### What the exercise asks
Only lines holding "will" are needed; copy each of them from the data below.

### Record excerpts
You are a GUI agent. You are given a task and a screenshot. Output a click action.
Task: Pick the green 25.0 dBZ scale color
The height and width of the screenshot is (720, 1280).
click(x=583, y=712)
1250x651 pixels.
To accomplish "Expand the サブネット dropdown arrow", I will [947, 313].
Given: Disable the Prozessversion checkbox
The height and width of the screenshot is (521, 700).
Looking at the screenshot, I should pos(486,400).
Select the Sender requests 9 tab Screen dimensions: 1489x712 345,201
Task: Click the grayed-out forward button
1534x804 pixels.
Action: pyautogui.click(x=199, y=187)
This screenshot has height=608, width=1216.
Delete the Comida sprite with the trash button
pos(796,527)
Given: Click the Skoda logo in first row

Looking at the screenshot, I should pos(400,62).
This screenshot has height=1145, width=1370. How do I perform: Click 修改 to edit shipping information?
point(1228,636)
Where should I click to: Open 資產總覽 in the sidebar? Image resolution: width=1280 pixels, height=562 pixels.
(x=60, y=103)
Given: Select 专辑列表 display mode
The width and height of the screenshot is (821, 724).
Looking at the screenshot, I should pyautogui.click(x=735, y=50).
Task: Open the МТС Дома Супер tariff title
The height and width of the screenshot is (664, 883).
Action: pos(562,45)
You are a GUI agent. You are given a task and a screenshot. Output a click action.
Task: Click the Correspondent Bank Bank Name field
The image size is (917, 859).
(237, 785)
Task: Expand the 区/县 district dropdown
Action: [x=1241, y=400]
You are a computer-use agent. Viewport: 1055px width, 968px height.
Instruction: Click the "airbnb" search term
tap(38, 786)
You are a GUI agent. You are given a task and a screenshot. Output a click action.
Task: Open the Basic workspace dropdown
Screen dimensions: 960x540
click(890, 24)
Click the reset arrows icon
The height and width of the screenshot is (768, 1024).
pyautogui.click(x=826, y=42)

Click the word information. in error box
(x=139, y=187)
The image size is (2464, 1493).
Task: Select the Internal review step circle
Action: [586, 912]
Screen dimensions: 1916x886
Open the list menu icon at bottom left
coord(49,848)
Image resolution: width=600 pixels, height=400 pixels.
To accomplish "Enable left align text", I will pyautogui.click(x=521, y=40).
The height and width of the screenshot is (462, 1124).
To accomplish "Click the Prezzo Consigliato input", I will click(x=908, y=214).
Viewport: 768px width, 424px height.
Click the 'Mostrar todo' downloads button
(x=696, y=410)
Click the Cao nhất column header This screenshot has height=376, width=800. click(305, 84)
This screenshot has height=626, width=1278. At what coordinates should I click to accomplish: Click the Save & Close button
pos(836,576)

### Worked solution
To accomplish "Expand the サブネット dropdown arrow", I will [947, 313].
To accomplish "Enable left align text", I will pyautogui.click(x=521, y=40).
To accomplish "Click the Prezzo Consigliato input", I will click(x=908, y=214).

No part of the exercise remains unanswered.